### [What needs to be done]
Set down, please, exactly the lines below that run from the line with "Turn on Fade in from black" to the line with "Click the light", both lines included.

[Stored entries]
■ ■ ■ ■

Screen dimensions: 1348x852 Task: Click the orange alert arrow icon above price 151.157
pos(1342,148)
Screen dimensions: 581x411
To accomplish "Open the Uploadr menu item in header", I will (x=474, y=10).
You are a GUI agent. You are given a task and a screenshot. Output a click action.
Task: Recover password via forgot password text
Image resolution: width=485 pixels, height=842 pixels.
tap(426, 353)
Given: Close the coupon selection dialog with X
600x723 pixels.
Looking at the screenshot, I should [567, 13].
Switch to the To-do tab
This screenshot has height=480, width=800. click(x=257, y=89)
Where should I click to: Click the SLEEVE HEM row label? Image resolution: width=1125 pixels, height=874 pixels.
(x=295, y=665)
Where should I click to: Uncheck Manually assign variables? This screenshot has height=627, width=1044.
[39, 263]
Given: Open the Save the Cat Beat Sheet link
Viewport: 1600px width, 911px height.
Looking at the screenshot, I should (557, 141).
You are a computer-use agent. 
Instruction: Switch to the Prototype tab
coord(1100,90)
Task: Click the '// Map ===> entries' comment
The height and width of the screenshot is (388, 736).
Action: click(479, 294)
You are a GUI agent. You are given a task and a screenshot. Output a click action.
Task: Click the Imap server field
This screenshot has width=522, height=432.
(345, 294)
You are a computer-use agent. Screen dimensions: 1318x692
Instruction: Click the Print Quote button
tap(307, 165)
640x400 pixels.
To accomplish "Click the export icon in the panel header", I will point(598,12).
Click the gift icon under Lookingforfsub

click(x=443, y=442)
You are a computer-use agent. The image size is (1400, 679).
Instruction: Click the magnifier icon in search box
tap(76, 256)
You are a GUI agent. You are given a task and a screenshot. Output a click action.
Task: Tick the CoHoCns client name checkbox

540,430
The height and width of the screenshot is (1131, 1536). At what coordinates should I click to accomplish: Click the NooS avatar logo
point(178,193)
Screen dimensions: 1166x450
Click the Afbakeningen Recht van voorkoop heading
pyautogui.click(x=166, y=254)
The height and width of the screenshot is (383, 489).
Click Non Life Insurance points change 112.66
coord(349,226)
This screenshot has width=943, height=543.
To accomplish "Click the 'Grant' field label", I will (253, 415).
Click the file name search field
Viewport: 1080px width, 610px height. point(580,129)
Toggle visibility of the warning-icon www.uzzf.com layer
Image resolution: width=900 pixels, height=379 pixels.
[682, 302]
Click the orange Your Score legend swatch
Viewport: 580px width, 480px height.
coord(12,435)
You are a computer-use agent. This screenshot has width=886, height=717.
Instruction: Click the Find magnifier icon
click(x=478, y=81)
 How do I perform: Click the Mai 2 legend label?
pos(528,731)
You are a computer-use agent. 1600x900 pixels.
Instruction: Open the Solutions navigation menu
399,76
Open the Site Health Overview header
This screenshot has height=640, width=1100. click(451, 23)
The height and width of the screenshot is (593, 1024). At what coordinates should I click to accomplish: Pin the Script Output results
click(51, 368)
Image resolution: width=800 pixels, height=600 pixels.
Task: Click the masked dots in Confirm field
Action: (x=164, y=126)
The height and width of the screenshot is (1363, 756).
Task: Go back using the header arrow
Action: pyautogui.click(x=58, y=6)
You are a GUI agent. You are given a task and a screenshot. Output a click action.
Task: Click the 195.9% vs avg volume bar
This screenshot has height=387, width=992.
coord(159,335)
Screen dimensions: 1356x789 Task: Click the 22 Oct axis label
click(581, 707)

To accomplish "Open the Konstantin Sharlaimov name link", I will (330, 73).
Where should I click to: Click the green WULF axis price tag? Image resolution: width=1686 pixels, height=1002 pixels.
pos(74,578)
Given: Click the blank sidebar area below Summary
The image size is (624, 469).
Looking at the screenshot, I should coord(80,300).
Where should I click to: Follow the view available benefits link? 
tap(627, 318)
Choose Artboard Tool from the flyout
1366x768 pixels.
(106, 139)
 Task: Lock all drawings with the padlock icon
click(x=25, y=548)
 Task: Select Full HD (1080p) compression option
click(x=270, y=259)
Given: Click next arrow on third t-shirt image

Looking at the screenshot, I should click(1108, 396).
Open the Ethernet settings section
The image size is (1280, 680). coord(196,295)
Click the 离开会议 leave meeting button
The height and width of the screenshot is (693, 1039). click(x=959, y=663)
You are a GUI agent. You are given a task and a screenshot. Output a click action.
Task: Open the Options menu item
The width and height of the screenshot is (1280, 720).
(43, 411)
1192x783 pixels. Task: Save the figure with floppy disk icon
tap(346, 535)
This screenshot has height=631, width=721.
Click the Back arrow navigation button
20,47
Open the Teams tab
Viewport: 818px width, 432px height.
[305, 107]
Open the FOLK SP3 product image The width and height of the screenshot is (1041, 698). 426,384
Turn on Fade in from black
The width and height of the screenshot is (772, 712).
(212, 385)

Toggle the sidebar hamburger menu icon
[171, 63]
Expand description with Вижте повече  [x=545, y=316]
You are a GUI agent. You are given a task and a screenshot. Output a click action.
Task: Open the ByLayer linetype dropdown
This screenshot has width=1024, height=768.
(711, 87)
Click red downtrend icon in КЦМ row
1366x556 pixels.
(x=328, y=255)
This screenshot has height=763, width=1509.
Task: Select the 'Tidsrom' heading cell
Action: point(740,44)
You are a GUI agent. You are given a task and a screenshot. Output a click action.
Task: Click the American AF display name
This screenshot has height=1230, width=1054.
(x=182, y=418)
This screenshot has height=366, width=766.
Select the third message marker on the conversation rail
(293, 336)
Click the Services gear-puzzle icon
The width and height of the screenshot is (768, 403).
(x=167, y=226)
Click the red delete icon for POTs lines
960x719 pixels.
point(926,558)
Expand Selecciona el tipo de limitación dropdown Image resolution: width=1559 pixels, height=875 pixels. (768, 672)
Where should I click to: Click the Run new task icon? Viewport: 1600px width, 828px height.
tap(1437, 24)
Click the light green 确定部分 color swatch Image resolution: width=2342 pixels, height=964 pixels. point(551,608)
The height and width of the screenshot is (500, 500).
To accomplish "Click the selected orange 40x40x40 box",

■ ■ ■ ■

### [Answer to the problem]
Turn on Fade in from black
The width and height of the screenshot is (772, 712).
(212, 385)

Toggle the sidebar hamburger menu icon
[171, 63]
Expand description with Вижте повече  [x=545, y=316]
You are a GUI agent. You are given a task and a screenshot. Output a click action.
Task: Open the ByLayer linetype dropdown
This screenshot has width=1024, height=768.
(711, 87)
Click red downtrend icon in КЦМ row
1366x556 pixels.
(x=328, y=255)
This screenshot has height=763, width=1509.
Task: Select the 'Tidsrom' heading cell
Action: point(740,44)
You are a GUI agent. You are given a task and a screenshot. Output a click action.
Task: Click the American AF display name
This screenshot has height=1230, width=1054.
(x=182, y=418)
This screenshot has height=366, width=766.
Select the third message marker on the conversation rail
(293, 336)
Click the Services gear-puzzle icon
The width and height of the screenshot is (768, 403).
(x=167, y=226)
Click the red delete icon for POTs lines
960x719 pixels.
point(926,558)
Expand Selecciona el tipo de limitación dropdown Image resolution: width=1559 pixels, height=875 pixels. (768, 672)
Where should I click to: Click the Run new task icon? Viewport: 1600px width, 828px height.
tap(1437, 24)
Click the light green 确定部分 color swatch Image resolution: width=2342 pixels, height=964 pixels. point(551,608)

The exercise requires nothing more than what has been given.